[REQUIREMENT]
Please restate the listing that follows without changing anything.

[DATA UNDER STUDY]

● ● ●

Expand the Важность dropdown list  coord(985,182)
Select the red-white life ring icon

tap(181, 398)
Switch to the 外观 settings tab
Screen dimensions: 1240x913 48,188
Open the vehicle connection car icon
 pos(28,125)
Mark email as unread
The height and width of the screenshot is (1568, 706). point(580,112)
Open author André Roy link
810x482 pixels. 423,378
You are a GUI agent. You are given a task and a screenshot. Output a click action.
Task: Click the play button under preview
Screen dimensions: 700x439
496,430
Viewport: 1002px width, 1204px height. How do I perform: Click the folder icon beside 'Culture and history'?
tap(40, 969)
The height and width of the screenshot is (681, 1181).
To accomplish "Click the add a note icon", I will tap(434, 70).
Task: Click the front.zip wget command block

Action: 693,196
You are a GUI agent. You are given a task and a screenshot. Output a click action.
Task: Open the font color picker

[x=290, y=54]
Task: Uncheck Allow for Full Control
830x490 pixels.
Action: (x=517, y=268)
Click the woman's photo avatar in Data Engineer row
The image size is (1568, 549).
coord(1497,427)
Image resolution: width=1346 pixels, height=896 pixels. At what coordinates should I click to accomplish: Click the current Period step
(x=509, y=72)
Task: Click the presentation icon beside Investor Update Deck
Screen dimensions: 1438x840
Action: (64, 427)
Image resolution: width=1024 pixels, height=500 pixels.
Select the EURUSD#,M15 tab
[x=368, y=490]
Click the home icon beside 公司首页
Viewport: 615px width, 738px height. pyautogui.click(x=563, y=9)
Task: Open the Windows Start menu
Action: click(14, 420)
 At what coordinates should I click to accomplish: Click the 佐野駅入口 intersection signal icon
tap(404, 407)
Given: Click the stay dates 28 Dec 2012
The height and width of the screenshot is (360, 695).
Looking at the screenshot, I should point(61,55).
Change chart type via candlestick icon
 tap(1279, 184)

● ● ●

[ANSWER TO THE EXERCISE]
Expand the Важность dropdown list  coord(985,182)
Select the red-white life ring icon

tap(181, 398)
Switch to the 外观 settings tab
Screen dimensions: 1240x913 48,188
Open the vehicle connection car icon
 pos(28,125)
Mark email as unread
The height and width of the screenshot is (1568, 706). point(580,112)
Open author André Roy link
810x482 pixels. 423,378
You are a GUI agent. You are given a task and a screenshot. Output a click action.
Task: Click the play button under preview
Screen dimensions: 700x439
496,430
Viewport: 1002px width, 1204px height. How do I perform: Click the folder icon beside 'Culture and history'?
tap(40, 969)
The height and width of the screenshot is (681, 1181).
To accomplish "Click the add a note icon", I will tap(434, 70).
Task: Click the front.zip wget command block

Action: 693,196
You are a GUI agent. You are given a task and a screenshot. Output a click action.
Task: Open the font color picker

[x=290, y=54]
Task: Uncheck Allow for Full Control
830x490 pixels.
Action: (x=517, y=268)
Click the woman's photo avatar in Data Engineer row
The image size is (1568, 549).
coord(1497,427)
Image resolution: width=1346 pixels, height=896 pixels. At what coordinates should I click to accomplish: Click the current Period step
(x=509, y=72)
Task: Click the presentation icon beside Investor Update Deck
Screen dimensions: 1438x840
Action: (64, 427)
Image resolution: width=1024 pixels, height=500 pixels.
Select the EURUSD#,M15 tab
[x=368, y=490]
Click the home icon beside 公司首页
Viewport: 615px width, 738px height. pyautogui.click(x=563, y=9)
Task: Open the Windows Start menu
Action: click(14, 420)
 At what coordinates should I click to accomplish: Click the 佐野駅入口 intersection signal icon
tap(404, 407)
Given: Click the stay dates 28 Dec 2012
The height and width of the screenshot is (360, 695).
Looking at the screenshot, I should point(61,55).
Change chart type via candlestick icon
 tap(1279, 184)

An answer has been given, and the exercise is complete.